MATERIAL SHOWN:
:::::
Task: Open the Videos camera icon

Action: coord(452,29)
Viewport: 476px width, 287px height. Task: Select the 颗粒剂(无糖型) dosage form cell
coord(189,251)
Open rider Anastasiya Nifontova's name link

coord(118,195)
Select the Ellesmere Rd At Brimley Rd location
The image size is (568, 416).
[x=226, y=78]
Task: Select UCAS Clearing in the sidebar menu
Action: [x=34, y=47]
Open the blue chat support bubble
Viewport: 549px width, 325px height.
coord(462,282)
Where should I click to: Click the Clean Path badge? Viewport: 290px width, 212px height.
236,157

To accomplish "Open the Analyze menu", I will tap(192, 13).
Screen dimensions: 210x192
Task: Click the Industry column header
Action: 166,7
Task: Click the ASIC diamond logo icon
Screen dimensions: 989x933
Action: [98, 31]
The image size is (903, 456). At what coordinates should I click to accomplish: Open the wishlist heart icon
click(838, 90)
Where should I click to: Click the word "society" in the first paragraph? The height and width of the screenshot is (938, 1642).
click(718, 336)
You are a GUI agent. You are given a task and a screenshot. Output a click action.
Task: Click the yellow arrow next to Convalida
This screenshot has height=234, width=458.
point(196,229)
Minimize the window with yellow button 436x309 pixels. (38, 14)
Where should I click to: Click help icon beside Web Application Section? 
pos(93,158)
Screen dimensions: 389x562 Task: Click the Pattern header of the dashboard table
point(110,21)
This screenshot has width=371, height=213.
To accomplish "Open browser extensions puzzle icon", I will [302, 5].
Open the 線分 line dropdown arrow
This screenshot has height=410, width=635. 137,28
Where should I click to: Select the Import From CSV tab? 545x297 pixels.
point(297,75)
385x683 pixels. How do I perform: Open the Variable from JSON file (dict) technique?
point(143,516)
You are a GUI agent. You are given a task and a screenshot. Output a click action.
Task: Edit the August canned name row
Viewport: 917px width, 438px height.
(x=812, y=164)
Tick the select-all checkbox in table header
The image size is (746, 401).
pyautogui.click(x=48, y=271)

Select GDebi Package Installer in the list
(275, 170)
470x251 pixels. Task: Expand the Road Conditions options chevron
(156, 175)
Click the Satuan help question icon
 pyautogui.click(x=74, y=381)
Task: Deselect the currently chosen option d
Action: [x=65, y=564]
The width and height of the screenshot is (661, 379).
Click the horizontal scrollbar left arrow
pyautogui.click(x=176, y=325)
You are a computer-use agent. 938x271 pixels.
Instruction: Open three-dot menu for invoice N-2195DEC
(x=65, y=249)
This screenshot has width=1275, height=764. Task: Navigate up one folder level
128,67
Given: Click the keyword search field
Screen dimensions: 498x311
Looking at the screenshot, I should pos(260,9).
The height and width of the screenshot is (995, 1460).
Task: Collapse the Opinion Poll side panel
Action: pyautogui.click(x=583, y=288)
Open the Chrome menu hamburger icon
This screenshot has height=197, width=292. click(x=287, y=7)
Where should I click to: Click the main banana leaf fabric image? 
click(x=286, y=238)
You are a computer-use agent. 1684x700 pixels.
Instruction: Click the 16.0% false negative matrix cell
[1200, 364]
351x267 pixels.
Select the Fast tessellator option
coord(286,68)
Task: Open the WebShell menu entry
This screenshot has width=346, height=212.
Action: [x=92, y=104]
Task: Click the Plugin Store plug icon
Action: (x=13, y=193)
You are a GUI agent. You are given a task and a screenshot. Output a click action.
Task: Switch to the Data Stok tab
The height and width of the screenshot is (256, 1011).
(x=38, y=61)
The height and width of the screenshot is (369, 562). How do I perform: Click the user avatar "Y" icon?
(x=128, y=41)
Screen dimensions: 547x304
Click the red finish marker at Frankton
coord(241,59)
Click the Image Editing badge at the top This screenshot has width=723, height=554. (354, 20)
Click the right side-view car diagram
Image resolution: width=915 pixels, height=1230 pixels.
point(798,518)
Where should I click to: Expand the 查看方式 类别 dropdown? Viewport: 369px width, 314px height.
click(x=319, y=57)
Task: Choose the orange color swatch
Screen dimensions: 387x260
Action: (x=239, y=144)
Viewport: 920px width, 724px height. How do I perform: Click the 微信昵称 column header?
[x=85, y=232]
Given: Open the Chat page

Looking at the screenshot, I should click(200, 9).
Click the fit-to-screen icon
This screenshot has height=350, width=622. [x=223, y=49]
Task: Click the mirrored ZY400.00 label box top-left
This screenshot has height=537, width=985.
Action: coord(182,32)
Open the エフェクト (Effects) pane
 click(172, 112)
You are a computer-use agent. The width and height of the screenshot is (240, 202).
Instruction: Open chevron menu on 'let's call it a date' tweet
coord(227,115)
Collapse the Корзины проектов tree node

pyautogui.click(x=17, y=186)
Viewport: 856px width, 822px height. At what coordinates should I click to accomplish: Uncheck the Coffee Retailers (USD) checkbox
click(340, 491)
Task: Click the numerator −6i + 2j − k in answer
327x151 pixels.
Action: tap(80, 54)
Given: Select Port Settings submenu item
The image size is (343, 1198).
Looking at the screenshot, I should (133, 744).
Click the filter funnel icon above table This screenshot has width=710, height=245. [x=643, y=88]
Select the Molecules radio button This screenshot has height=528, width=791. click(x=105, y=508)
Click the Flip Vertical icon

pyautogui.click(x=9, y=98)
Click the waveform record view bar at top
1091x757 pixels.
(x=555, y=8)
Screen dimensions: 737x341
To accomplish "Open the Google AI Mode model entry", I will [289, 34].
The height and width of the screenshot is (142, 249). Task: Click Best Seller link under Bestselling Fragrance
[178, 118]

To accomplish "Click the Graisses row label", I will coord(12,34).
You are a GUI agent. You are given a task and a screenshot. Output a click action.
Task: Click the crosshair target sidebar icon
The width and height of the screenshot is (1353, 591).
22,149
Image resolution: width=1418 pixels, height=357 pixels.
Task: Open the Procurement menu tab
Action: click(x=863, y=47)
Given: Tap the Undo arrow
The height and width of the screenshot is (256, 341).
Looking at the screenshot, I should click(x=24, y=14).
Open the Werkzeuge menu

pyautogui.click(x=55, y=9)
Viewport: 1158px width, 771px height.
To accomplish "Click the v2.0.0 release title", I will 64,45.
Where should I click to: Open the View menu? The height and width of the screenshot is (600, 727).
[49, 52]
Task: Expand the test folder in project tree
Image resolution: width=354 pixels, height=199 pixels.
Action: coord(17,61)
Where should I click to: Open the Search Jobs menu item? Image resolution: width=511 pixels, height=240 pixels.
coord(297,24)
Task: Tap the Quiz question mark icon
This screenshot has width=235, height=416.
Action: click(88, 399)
:::::
PROMPT: For the records above, count the lines that contain the word "label" and give only that number.

ANSWER TO THE PROBLEM: 2